Reverse Mortgages and Your Taxes
December 2, 2008 · Print This Article
Being a senior in retirement, one of your major concerns is probably how much you will be paying in taxes each year, since it can really affect your cash flow. You likely think about it when determining how much of your RRSPs to withdraw, since upon withdrawal the funds are no longer tax sheltered.
The beautiful thing about the Canadian Home Income Plan (CHIP) reverse mortgage is that the proceeds you receive from the loan (also known as your home equity) are not considered income – even if it’s invested in an account or annuity with monthly withdrawals. This is because the home equity you are accessing has already been taxed, since you purchased your home with after-tax dollars.
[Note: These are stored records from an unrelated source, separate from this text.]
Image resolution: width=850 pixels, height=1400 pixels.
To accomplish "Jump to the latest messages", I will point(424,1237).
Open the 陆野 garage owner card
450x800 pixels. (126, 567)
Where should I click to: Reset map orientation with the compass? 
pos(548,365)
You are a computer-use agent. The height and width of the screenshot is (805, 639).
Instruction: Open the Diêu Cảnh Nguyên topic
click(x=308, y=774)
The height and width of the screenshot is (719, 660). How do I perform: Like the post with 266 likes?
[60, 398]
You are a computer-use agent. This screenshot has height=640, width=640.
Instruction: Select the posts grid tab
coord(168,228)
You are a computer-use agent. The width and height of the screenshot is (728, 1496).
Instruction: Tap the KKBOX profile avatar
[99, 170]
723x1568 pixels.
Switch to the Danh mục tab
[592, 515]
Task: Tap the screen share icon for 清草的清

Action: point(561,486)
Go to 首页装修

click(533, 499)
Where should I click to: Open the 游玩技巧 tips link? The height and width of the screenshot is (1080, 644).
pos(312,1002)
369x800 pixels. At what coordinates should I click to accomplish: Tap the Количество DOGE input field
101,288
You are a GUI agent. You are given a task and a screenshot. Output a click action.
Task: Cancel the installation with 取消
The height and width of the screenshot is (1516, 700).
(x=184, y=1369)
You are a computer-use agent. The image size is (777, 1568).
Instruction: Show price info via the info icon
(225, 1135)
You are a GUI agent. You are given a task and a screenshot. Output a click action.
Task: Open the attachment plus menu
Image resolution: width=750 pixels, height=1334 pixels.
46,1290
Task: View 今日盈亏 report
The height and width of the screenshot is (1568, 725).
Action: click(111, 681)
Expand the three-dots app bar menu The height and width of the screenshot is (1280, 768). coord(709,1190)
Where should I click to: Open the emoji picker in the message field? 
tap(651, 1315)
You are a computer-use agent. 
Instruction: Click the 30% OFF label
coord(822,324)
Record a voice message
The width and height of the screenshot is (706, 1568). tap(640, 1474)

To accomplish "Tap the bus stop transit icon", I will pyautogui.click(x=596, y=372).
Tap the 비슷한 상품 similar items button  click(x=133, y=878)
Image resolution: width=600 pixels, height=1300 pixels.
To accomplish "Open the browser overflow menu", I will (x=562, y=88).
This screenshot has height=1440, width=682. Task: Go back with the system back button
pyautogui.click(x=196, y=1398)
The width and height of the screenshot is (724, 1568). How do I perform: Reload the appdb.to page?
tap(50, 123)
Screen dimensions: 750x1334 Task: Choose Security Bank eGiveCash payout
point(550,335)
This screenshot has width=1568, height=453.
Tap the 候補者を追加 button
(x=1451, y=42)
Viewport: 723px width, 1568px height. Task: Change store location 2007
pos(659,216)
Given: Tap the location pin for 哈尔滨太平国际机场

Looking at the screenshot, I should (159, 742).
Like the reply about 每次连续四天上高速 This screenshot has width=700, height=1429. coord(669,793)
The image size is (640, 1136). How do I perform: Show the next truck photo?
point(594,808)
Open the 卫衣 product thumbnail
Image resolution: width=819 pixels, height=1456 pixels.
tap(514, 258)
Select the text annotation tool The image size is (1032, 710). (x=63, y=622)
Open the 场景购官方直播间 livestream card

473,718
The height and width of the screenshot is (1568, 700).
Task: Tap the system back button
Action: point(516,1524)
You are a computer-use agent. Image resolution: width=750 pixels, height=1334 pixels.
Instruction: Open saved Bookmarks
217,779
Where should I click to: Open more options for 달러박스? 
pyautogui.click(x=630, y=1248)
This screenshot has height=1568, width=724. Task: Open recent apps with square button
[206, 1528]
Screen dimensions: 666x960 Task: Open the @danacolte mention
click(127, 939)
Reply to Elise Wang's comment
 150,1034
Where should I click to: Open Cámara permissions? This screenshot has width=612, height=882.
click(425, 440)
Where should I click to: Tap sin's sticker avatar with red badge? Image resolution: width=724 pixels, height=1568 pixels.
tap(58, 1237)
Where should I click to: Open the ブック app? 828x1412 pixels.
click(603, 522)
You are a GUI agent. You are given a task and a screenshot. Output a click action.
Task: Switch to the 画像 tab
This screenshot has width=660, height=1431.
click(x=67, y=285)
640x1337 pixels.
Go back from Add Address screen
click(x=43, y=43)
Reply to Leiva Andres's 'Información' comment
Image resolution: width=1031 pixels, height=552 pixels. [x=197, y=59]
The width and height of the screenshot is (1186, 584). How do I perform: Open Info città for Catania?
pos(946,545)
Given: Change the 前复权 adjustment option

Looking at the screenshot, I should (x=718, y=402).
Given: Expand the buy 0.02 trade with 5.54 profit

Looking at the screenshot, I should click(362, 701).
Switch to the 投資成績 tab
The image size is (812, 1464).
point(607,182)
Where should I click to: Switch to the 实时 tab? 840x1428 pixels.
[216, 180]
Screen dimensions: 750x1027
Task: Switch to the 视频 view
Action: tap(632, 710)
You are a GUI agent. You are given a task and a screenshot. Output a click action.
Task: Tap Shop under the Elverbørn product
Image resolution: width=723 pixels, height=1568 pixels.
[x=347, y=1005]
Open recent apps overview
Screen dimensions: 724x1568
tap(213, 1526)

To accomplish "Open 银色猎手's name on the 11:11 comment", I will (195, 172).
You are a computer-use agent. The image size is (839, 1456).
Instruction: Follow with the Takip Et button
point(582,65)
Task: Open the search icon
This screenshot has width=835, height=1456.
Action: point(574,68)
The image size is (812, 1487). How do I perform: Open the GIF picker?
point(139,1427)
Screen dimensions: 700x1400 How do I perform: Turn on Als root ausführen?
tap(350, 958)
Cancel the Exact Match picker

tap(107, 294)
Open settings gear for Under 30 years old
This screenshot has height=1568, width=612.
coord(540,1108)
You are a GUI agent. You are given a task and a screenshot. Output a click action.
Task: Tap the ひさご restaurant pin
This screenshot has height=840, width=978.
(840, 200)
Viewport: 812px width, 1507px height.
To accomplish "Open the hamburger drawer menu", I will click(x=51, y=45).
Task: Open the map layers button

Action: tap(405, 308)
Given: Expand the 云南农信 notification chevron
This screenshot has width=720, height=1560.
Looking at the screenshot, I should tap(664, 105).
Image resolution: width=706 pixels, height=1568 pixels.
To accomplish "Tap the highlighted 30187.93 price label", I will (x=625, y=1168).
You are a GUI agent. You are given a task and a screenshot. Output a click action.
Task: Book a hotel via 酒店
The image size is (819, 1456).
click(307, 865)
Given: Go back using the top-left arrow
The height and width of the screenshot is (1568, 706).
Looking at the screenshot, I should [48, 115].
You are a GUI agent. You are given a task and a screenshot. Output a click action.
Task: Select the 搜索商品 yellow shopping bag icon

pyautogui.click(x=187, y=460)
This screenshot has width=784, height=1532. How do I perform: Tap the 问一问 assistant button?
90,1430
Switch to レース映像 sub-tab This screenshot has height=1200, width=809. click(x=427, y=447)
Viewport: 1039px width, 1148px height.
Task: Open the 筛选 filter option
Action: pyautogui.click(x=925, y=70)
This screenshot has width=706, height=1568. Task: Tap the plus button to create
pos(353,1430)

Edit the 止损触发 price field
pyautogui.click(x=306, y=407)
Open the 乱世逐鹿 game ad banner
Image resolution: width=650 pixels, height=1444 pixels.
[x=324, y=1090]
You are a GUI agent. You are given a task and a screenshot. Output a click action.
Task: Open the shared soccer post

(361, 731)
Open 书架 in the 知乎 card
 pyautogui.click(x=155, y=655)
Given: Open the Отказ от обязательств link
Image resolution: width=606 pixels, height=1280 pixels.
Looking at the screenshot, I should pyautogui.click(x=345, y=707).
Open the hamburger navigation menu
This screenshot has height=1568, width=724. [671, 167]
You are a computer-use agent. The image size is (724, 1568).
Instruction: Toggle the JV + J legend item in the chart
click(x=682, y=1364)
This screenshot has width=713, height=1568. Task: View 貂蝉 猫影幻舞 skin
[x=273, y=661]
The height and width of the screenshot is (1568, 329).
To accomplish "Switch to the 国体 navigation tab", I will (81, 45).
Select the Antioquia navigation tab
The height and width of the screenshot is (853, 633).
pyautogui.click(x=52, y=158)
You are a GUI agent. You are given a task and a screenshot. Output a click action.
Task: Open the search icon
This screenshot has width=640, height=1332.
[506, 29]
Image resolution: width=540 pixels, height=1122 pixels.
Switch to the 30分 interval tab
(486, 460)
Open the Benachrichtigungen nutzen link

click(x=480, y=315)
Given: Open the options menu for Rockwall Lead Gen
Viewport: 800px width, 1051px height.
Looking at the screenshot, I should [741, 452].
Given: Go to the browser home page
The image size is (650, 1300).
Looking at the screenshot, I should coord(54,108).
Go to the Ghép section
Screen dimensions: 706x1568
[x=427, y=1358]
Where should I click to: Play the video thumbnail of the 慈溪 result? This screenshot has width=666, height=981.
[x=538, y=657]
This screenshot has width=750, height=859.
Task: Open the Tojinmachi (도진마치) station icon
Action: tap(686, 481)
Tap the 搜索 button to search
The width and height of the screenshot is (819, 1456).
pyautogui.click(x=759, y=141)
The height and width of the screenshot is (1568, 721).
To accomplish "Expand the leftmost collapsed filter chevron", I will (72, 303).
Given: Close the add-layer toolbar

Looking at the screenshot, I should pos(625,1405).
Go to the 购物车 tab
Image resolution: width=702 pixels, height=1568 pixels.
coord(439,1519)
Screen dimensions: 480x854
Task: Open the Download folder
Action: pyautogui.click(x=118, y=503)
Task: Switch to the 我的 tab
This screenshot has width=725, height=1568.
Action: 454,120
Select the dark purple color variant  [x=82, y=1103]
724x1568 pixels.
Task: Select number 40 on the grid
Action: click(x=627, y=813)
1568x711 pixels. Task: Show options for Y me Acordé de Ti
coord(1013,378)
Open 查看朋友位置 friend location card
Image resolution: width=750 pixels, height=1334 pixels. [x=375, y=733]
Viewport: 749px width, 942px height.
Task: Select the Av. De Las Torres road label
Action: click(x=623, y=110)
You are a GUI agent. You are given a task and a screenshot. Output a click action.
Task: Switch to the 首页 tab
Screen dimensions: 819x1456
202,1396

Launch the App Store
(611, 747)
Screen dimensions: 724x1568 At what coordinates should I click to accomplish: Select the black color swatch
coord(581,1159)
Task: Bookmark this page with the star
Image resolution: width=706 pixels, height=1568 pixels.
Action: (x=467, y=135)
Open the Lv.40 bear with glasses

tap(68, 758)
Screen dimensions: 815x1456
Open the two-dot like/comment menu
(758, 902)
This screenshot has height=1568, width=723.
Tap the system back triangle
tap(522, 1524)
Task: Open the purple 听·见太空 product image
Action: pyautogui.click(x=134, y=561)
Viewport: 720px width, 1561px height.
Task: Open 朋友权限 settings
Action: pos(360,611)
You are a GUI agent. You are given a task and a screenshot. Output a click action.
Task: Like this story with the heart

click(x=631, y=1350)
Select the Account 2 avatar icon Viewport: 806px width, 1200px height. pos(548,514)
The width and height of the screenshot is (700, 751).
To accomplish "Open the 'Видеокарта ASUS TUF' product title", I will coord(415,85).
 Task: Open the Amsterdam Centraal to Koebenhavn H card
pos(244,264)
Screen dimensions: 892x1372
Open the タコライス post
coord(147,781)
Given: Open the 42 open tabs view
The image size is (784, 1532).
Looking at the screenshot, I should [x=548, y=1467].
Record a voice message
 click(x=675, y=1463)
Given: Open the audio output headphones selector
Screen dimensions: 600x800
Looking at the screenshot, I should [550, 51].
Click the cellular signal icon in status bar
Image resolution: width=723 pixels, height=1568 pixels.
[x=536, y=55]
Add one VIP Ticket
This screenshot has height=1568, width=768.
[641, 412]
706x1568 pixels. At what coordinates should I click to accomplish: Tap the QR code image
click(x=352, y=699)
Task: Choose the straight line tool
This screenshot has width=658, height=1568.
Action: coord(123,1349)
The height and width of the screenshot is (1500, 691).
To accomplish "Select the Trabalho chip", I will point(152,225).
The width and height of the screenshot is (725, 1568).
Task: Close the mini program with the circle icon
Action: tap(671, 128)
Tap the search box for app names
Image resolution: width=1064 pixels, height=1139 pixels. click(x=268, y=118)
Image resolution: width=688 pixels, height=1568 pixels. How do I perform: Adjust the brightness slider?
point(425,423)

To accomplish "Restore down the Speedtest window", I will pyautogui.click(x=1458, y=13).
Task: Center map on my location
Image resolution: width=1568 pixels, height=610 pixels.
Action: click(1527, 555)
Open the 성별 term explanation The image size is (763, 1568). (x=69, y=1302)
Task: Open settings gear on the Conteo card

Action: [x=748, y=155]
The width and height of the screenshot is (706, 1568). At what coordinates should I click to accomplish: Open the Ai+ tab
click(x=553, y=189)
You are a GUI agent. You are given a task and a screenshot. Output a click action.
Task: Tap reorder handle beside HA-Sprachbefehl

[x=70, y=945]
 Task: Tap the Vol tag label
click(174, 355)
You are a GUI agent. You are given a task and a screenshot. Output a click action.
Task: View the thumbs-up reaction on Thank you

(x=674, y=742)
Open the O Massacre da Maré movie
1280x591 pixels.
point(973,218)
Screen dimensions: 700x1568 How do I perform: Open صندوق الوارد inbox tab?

So you already know that you don’t pay taxes on your Canadian reverse mortgage money, but you also remain at the same tax rate since the reverse mortgage loan proceeds don’t push you into the next tax bracket. Additionally, your Old Age Security (OAS) or Guaranteed Income Supplement (GIS) incomes aren’t affected since, once again, the CHIP loan funds are not income.
What CHIP does do for you, however, is increase your cash flow or allow you to withdraw your equity to use for home renovations, travel, debt repayment or just something fun. Basically, you always end up in a better situation with better cash flow than you would have had if you had not gotten a CHIP reverse mortgage.